Lagarde first of all points out that the changeover from the Lev to the euro will benefit businesses, and thus the national economy. “For Bulgarian firms, that means zero conversion costs when exporting to their primary European customers.” Entry into the eurozone will not only be a bargain for the big companies, she assures: “Small and medium-sized enterprises will save around one billion levs every year in conversion costs alone.”
In the long run, therefore, Bulgaria will benefit from increased trade flows with the single currency. As Lagarde points out, “because the euro is the world’s second most important currency, the euro area pays for more than half of its imports in its own currency. In Bulgaria’s case, the share is even higher: around 83 percent of imports are invoiced in what will soon be its own currency. This cushions households and businesses from rising import prices when exchange rates move.”

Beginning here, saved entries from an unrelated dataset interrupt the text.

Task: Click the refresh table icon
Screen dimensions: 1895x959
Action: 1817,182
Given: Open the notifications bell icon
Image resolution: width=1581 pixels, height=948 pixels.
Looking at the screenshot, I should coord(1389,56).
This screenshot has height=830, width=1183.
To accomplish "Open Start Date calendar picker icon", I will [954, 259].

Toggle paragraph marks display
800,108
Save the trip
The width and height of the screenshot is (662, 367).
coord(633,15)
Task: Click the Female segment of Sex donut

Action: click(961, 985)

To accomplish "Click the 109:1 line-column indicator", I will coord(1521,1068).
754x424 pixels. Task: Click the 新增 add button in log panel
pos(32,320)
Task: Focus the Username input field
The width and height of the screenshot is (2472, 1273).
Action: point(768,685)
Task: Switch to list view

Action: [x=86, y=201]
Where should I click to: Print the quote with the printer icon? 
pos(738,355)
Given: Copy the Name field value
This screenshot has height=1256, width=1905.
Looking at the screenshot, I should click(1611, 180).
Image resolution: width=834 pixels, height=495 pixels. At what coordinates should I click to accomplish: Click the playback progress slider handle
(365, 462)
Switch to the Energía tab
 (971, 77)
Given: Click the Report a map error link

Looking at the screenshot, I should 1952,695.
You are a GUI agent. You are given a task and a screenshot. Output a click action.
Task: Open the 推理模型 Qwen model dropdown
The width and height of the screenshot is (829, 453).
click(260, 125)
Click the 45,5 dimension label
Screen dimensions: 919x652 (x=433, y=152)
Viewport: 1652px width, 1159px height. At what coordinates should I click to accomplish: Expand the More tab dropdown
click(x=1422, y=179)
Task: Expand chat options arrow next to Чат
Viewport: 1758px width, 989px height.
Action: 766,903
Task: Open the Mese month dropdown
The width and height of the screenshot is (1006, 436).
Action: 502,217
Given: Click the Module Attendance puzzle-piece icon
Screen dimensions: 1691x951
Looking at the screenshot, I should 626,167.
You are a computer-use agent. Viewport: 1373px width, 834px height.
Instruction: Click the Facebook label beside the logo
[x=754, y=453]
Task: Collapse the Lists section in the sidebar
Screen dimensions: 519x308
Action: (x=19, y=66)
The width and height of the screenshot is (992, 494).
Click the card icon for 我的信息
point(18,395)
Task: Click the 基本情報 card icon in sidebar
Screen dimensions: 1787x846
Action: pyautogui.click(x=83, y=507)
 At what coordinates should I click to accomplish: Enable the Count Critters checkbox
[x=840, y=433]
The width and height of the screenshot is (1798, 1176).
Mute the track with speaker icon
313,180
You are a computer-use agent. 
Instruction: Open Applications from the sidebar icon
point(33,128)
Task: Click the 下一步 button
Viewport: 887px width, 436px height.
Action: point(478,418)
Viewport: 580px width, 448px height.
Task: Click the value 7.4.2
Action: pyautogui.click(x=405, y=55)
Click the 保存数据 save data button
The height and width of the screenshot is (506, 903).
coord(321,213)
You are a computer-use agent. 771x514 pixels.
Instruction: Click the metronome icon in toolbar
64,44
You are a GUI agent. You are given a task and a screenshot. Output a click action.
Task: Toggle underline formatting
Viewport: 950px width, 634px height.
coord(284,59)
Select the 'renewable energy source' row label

Rates also move in the event of turbulence, such as more or less open trade wars. “when global demand becomes less predictable, regional integration matters even more – and the single currency cements that integration,” Lagarde insists, quick to point out how a single European currency instead of 27 national currencies “prevents our internal market from being weakened by competitive devaluations.” Again, the ECB President, without mentioning Donald Trump’s tariffs, hints at how the single currency is the best shield to such situations. “We are living in a far more volatile world, marked by constant external shocks. For a small and open economy like Bulgaria, where nearly one in every two jobs depends on foreign demand, that exposure can be particularly acute.”
In a nutshell, from the adoption of the euro in an ever larger monetary zone, “the gains are substantial” and translate into “smoother trade, lower financing costs, and more stable prices,” Lagarde said. According to her, this reasoning, also put on a global scale, serves to address all those euro-skeptic forces around Europe, starting with those countries, all from the east, that so far find a reason to postpone the choice of joining the monetary union.
Poland, Hungary, the Czech Republic, and Romania continue to postpone joining the eurozone despite their obligations to do so. The case for the Scandinavian countries is different: Denmark has an exemption from the obligation to join, as provided for by the Maastricht Treaty, while Sweden held a referendum in 2003 that rejected the adoption of the new currency, with the Swedish government committed not to meet the adoption criteria in accordance with the popular vote. Within the EU member states that use the single currency, there is no shortage of political forces, as in Italy, that would like to abandon the euro and return to their national currency.